# INFORMATION:
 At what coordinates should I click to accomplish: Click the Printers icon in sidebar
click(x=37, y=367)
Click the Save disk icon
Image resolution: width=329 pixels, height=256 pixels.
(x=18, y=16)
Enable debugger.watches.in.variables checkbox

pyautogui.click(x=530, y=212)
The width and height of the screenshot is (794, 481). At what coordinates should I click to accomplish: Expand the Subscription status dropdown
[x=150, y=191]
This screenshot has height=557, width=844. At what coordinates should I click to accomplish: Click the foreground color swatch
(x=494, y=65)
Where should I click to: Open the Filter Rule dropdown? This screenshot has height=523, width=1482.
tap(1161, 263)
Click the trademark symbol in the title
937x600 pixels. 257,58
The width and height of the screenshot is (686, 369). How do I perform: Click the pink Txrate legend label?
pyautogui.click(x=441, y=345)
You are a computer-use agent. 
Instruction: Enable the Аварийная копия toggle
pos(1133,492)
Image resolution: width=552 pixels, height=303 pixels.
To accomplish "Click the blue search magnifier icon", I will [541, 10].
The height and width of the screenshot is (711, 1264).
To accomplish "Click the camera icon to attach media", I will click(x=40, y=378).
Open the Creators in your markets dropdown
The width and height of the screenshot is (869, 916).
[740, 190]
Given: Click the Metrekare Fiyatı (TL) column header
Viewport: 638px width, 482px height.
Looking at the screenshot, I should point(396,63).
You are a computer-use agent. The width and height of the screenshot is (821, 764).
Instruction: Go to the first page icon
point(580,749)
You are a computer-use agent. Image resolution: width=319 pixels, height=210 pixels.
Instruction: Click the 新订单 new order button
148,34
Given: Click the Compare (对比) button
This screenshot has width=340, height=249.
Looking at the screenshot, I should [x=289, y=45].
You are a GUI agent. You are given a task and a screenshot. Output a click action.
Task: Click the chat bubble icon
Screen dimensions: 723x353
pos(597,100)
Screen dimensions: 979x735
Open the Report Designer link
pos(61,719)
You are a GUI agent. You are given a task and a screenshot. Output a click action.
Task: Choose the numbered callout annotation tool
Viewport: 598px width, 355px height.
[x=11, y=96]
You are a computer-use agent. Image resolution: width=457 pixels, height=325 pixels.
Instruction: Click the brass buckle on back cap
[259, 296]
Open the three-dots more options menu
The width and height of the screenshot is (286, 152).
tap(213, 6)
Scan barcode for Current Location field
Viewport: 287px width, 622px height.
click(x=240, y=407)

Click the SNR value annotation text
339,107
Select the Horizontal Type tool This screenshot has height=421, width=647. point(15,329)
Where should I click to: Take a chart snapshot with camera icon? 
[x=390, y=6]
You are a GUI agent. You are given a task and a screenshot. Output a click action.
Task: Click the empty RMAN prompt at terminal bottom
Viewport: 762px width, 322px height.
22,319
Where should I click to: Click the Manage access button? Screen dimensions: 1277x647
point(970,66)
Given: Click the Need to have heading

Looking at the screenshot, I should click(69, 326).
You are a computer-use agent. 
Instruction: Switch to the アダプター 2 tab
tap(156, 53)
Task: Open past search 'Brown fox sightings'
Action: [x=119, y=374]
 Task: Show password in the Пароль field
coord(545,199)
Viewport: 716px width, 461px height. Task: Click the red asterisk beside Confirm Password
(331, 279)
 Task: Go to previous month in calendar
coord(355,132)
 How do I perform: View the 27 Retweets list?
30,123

# WHAT THIS TASK INVOLVES:
Every record above must be printed again exactly as it stands.

# PROBLEM SOLUTION:
 At what coordinates should I click to accomplish: Click the Printers icon in sidebar
click(x=37, y=367)
Click the Save disk icon
Image resolution: width=329 pixels, height=256 pixels.
(x=18, y=16)
Enable debugger.watches.in.variables checkbox

pyautogui.click(x=530, y=212)
The width and height of the screenshot is (794, 481). At what coordinates should I click to accomplish: Expand the Subscription status dropdown
[x=150, y=191]
This screenshot has height=557, width=844. At what coordinates should I click to accomplish: Click the foreground color swatch
(x=494, y=65)
Where should I click to: Open the Filter Rule dropdown? This screenshot has height=523, width=1482.
tap(1161, 263)
Click the trademark symbol in the title
937x600 pixels. 257,58
The width and height of the screenshot is (686, 369). How do I perform: Click the pink Txrate legend label?
pyautogui.click(x=441, y=345)
You are a computer-use agent. 
Instruction: Enable the Аварийная копия toggle
pos(1133,492)
Image resolution: width=552 pixels, height=303 pixels.
To accomplish "Click the blue search magnifier icon", I will [541, 10].
The height and width of the screenshot is (711, 1264).
To accomplish "Click the camera icon to attach media", I will click(x=40, y=378).
Open the Creators in your markets dropdown
The width and height of the screenshot is (869, 916).
[740, 190]
Given: Click the Metrekare Fiyatı (TL) column header
Viewport: 638px width, 482px height.
Looking at the screenshot, I should point(396,63).
You are a computer-use agent. The width and height of the screenshot is (821, 764).
Instruction: Go to the first page icon
point(580,749)
You are a computer-use agent. Image resolution: width=319 pixels, height=210 pixels.
Instruction: Click the 新订单 new order button
148,34
Given: Click the Compare (对比) button
This screenshot has width=340, height=249.
Looking at the screenshot, I should [x=289, y=45].
You are a GUI agent. You are given a task and a screenshot. Output a click action.
Task: Click the chat bubble icon
Screen dimensions: 723x353
pos(597,100)
Screen dimensions: 979x735
Open the Report Designer link
pos(61,719)
You are a GUI agent. You are given a task and a screenshot. Output a click action.
Task: Choose the numbered callout annotation tool
Viewport: 598px width, 355px height.
[x=11, y=96]
You are a computer-use agent. Image resolution: width=457 pixels, height=325 pixels.
Instruction: Click the brass buckle on back cap
[259, 296]
Open the three-dots more options menu
The width and height of the screenshot is (286, 152).
tap(213, 6)
Scan barcode for Current Location field
Viewport: 287px width, 622px height.
click(x=240, y=407)

Click the SNR value annotation text
339,107
Select the Horizontal Type tool This screenshot has height=421, width=647. point(15,329)
Where should I click to: Take a chart snapshot with camera icon? 
[x=390, y=6]
You are a GUI agent. You are given a task and a screenshot. Output a click action.
Task: Click the empty RMAN prompt at terminal bottom
Viewport: 762px width, 322px height.
22,319
Where should I click to: Click the Manage access button? Screen dimensions: 1277x647
point(970,66)
Given: Click the Need to have heading

Looking at the screenshot, I should click(69, 326).
You are a computer-use agent. 
Instruction: Switch to the アダプター 2 tab
tap(156, 53)
Task: Open past search 'Brown fox sightings'
Action: [x=119, y=374]
 Task: Show password in the Пароль field
coord(545,199)
Viewport: 716px width, 461px height. Task: Click the red asterisk beside Confirm Password
(331, 279)
 Task: Go to previous month in calendar
coord(355,132)
 How do I perform: View the 27 Retweets list?
30,123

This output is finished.